22 July 2013

What PE funds bring to developers :: Business Line

The real estate sector is very capital-intensive and developers have to manage large cash flow mismatches. The long development cycle — starting from acquiring land, planning, getting approvals to start construction to final sale and hand-over — takes three to five years or more, based on the locality.
The cash-strapped developers, who are typically saddled with a large debt burden, are usually on the look-out for new funding sources.

FUND SOURCES

The cheapest source of funds is from banks and institutions such as HDFC and ICICI which offer construction financing at around 15 per cent.
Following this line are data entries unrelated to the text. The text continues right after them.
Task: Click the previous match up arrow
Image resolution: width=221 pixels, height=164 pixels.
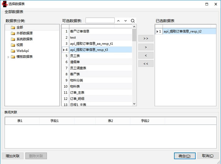Action: point(118,21)
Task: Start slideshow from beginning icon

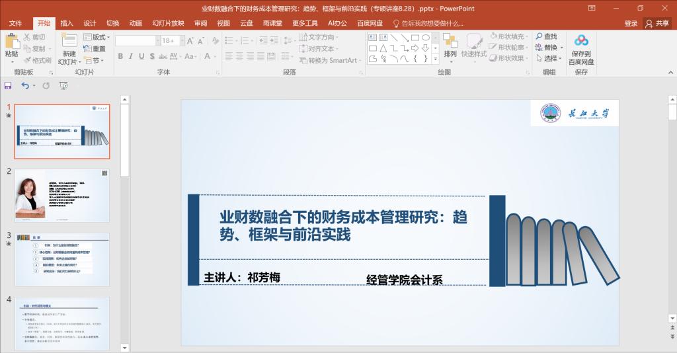Action: click(x=64, y=86)
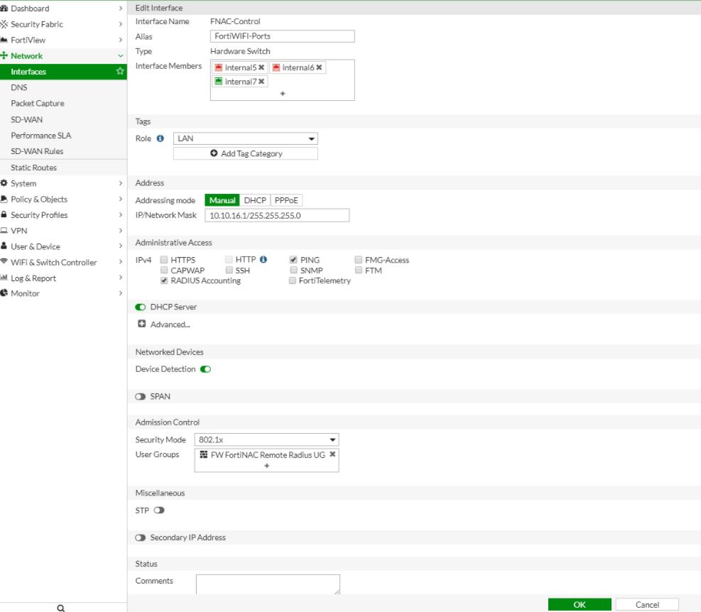Switch Addressing mode to DHCP

(x=256, y=200)
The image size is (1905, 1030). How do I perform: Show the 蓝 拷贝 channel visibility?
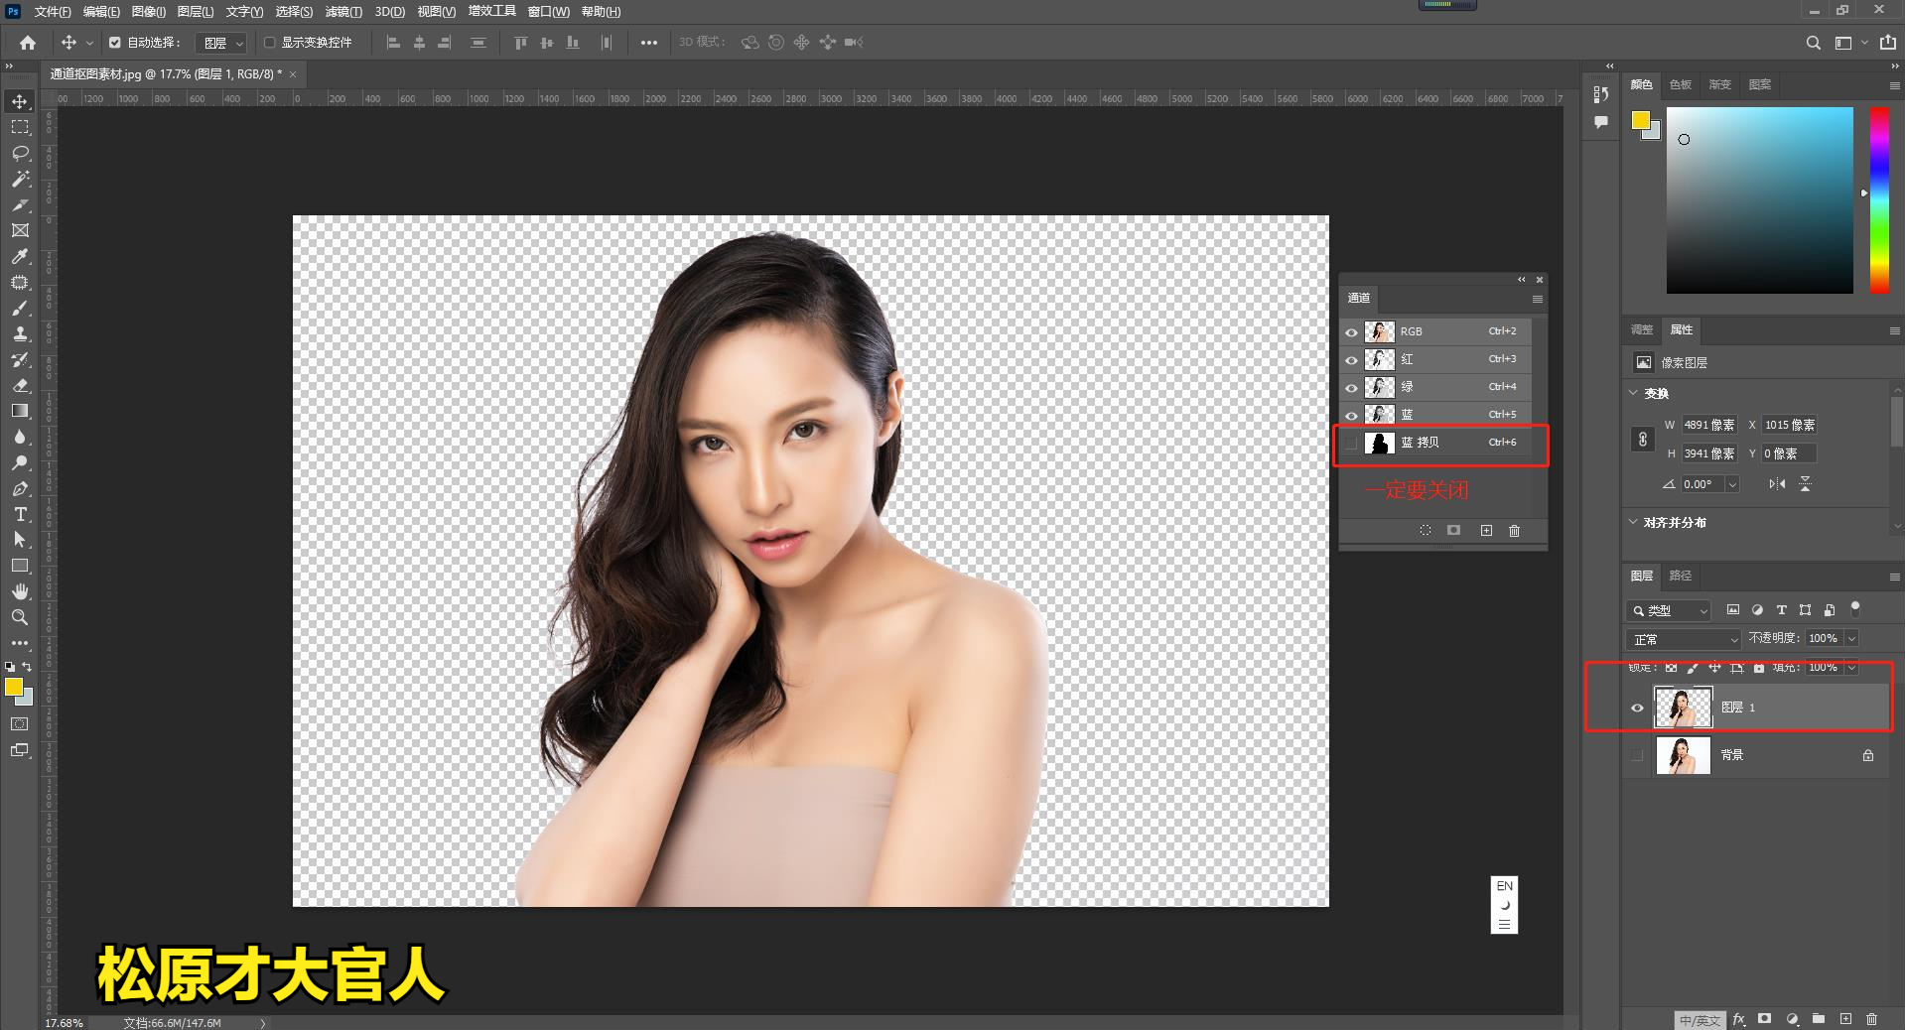click(1351, 443)
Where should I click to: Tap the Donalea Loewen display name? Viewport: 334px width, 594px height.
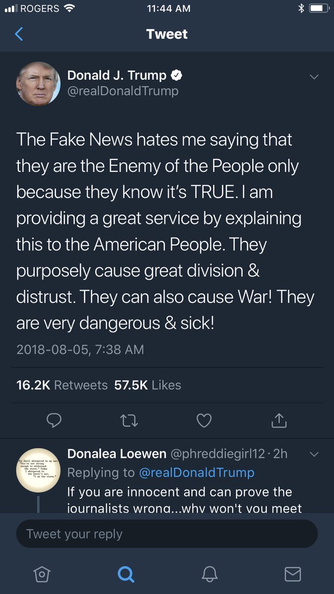(x=116, y=453)
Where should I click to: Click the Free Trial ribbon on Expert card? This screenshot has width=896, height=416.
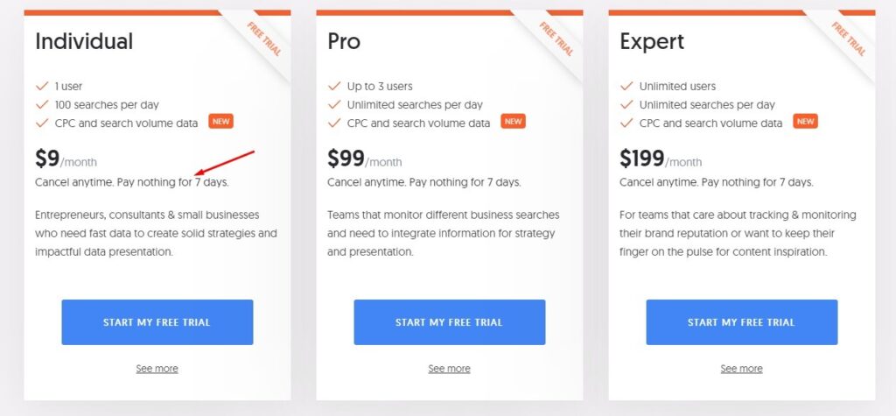[x=849, y=39]
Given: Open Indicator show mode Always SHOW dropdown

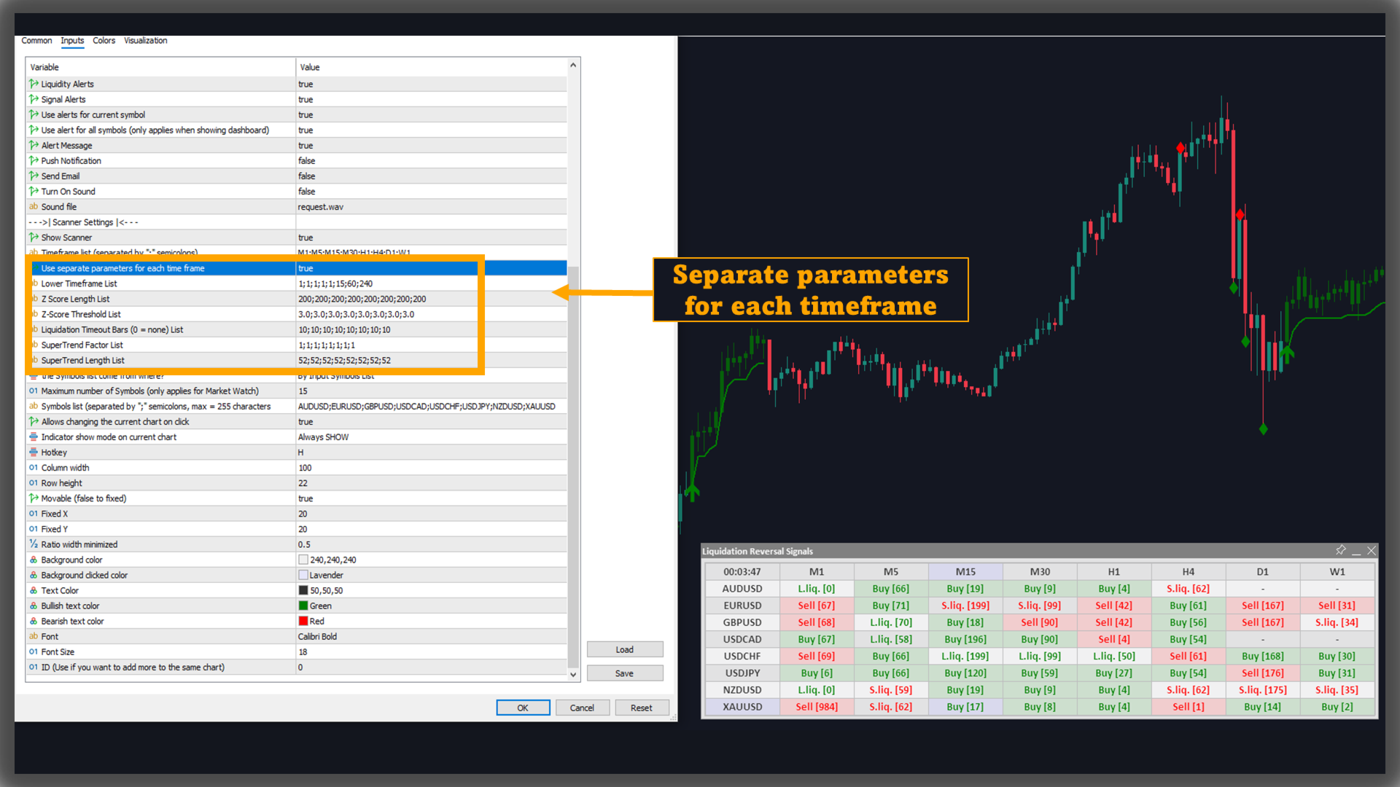Looking at the screenshot, I should coord(323,437).
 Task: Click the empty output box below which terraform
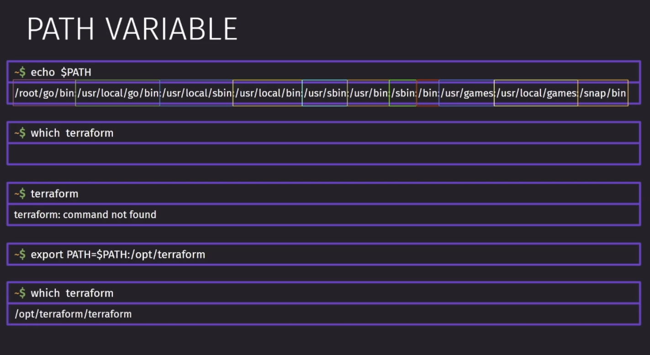coord(323,154)
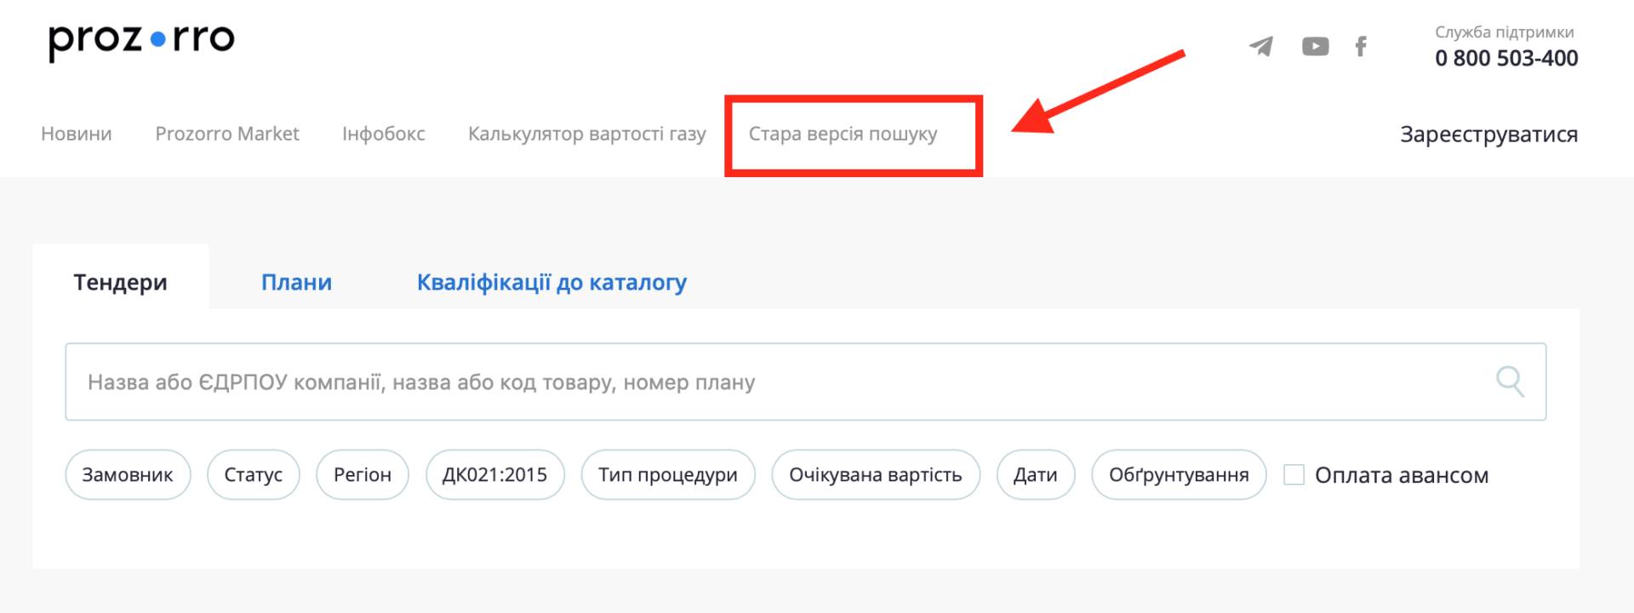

NBFC funding ranges anywhere between 18 and 21 per cent, according to Shreekant P Shastry, VP, Strategy and Business Development, Ozone Group. Developers also take private funding with an average interest rate of around 24 per cent.

NEED FOR PE

While the bank rates are lower, they only lend at the construction stage, after all the approvals are obtained.
However, there is a delay of one to two years between purchasing land and getting all the approvals necessary to start building.
This is where PE funds come in, to take care of initial cost of project development, says Bharat Dhuppar, CMO, Omkar Realtors and Developers.
The typical time it takes to close a deal is around three to six months and the typical cost is around 20 per cent. PE funds have lately been expecting 18 to 21 per cent internal rate of return (IRR) and most are in the form of structured debt.
Funds also offer debt funding for project completion to builders in distress. These have a return expectation of 25 to 30 per cent, depending on the risk perceived.

OTHER BENEFITS

The PE funding may also help the builders in other ways. “They bring a sense of financial discipline which is useful,” says Ravindra Pai, MD, Century Real Estate, which raised close to Rs 450 crore equity and Rs 380 crore debt finance from PE funds in the last three years.
Buyers too are comforted to know that the project they are buying is funded by a PE firm, although many do not typically ask about the sources of funding.
Funds provide credibility due to their in-depth due diligence process prior to investment. “PE partnership developments, bring in transparency in terms of licenses, marketability of titles, legal compliance norms, strict adherence to the local, municipal rules, and that in turn, ensures timely completion of the project,” says Shrinivas Rao, CEO-Asia Pacific, Vestian Global.
Some of the PE funds have access to buyers from additional geographies or target group that the builder does not have access to. For instance, Ozone group, which has received entity level and SPV level investments from UIREF (Urban Infrastructure Real Estate fund) and HIREF (HDFC fund) stated that funds provided leads for corporate sales.
“We have been also active in providing management support where needed to improve governance and disclosure levels as well as project monitoring and reporting standards,” says Nitin Goel, Partner, Real Estate Investments at Milestone Capital.
For the PE fund, successful real estate projects generally provide over 20 per cent IRR over a 5-to-7 year period. To achieve this, PE funds and developers work together right from project inception till final exit.